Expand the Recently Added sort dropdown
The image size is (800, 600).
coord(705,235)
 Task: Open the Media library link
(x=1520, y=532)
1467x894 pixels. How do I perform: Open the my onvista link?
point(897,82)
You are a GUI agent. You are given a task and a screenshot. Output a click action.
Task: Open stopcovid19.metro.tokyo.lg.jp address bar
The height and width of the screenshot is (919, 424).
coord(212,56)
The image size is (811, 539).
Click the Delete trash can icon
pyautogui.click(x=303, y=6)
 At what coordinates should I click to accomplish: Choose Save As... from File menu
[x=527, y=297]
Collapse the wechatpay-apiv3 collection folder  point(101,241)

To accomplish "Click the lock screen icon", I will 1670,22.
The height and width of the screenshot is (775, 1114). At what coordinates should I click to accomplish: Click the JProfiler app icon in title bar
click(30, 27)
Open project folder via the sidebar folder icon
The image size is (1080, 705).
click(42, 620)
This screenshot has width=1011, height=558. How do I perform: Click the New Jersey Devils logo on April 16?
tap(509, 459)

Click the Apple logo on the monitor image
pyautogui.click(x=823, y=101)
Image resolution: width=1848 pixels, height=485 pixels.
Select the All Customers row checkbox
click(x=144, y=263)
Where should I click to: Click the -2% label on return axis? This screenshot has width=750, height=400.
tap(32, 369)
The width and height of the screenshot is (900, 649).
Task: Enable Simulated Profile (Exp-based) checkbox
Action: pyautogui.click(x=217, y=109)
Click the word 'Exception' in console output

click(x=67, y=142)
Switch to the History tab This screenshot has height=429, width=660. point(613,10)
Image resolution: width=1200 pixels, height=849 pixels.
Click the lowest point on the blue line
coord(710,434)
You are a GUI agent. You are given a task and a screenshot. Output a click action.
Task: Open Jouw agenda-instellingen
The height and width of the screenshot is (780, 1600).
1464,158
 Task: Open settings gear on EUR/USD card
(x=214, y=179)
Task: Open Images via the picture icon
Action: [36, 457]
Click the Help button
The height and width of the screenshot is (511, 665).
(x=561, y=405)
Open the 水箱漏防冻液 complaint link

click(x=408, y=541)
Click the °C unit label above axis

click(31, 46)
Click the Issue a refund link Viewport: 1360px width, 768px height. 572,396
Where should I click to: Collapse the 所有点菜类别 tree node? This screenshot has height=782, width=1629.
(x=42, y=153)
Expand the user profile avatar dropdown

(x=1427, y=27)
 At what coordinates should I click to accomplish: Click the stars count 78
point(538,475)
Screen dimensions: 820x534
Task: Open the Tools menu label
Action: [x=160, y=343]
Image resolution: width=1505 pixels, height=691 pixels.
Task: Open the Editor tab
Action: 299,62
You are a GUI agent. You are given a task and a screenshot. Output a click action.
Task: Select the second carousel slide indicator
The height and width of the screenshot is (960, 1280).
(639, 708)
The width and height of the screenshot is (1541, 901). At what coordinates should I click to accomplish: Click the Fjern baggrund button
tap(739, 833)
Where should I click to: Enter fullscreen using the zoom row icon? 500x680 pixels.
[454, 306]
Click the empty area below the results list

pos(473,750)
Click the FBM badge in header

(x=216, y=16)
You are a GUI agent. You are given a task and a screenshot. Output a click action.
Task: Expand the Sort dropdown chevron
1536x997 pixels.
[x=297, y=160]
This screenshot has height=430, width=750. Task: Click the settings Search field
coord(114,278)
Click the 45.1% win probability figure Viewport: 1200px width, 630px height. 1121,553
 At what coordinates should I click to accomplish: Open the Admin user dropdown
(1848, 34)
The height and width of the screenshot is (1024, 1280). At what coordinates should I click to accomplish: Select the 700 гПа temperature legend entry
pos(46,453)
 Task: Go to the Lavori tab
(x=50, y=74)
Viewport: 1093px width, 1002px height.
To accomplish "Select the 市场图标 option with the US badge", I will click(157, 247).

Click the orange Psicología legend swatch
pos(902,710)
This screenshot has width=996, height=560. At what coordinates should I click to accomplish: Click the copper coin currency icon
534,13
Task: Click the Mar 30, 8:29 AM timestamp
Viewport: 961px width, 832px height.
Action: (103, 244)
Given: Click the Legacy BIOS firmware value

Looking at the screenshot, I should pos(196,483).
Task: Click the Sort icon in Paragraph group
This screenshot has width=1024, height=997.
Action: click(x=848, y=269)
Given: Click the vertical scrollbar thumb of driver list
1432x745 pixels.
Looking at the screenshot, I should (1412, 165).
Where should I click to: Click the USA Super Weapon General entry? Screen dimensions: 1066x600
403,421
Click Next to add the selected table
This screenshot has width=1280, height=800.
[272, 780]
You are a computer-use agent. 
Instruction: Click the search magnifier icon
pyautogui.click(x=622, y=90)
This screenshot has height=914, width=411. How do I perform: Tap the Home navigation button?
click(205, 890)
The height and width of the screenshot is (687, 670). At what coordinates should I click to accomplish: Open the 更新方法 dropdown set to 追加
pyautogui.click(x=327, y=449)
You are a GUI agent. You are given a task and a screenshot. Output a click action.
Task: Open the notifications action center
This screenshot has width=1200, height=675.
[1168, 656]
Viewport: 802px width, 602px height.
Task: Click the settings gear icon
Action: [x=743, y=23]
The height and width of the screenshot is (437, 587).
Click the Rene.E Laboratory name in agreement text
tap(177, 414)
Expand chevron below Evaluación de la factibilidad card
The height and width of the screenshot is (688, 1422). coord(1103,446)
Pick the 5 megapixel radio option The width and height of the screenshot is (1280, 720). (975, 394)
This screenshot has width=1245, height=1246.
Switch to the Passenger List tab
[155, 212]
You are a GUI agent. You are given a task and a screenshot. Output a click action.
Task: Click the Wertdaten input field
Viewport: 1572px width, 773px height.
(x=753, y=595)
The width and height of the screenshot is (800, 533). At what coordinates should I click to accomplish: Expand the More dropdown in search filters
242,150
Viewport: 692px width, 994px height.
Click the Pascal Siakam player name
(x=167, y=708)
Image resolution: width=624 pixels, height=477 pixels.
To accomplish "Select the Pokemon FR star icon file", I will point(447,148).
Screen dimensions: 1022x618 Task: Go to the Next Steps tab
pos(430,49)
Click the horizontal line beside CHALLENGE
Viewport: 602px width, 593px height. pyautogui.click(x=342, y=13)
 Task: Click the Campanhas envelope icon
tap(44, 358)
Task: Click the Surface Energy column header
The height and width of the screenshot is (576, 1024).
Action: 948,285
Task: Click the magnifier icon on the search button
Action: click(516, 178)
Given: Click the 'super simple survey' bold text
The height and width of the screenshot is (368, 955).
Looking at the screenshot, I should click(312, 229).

AIM OF THE TASK - Only the lines from the one with "Click the Pascal Siakam player name" through the end of the material are wanted; copy them exactly, both ends included.

YOUR RESPONSE -
Click the Pascal Siakam player name
(x=167, y=708)
Image resolution: width=624 pixels, height=477 pixels.
To accomplish "Select the Pokemon FR star icon file", I will point(447,148).
Screen dimensions: 1022x618 Task: Go to the Next Steps tab
pos(430,49)
Click the horizontal line beside CHALLENGE
Viewport: 602px width, 593px height. pyautogui.click(x=342, y=13)
 Task: Click the Campanhas envelope icon
tap(44, 358)
Task: Click the Surface Energy column header
The height and width of the screenshot is (576, 1024).
Action: 948,285
Task: Click the magnifier icon on the search button
Action: click(516, 178)
Given: Click the 'super simple survey' bold text
The height and width of the screenshot is (368, 955).
Looking at the screenshot, I should click(312, 229).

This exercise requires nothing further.